_WHAT IS EXPECTED_: Begin at the line below that has "Task: Select row header 6043" and stop after the line that has "Open the Preferred". Please restate only those lines, word for word.

_DATA TO USE_:

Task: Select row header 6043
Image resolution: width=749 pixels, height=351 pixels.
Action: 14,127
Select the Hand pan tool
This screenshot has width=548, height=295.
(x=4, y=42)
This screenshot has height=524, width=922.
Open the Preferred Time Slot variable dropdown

==

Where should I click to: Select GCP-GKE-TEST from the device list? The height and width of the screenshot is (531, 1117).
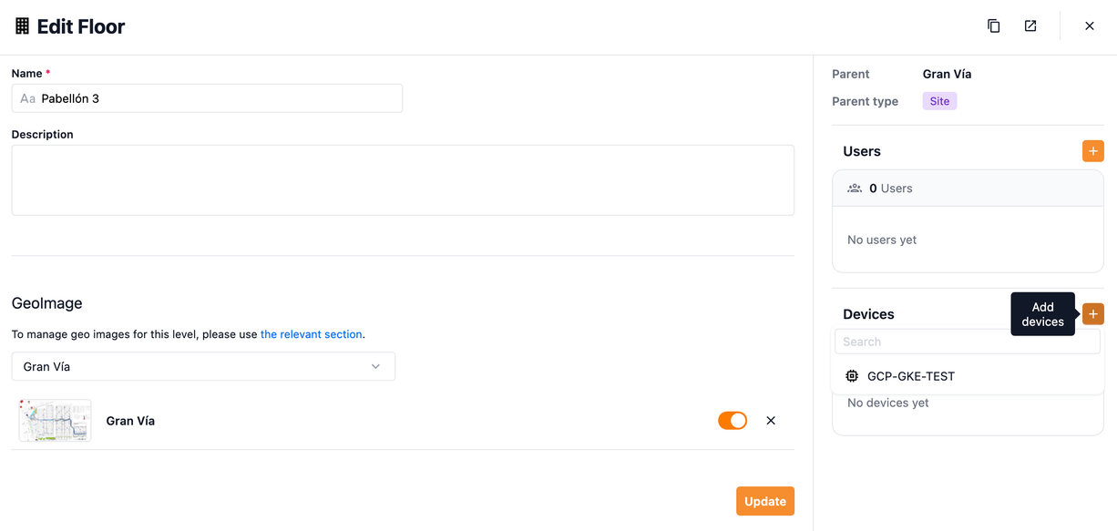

_RESPONSE BOX_:
Task: Select row header 6043
Image resolution: width=749 pixels, height=351 pixels.
Action: 14,127
Select the Hand pan tool
This screenshot has width=548, height=295.
(x=4, y=42)
This screenshot has height=524, width=922.
Open the Preferred Time Slot variable dropdown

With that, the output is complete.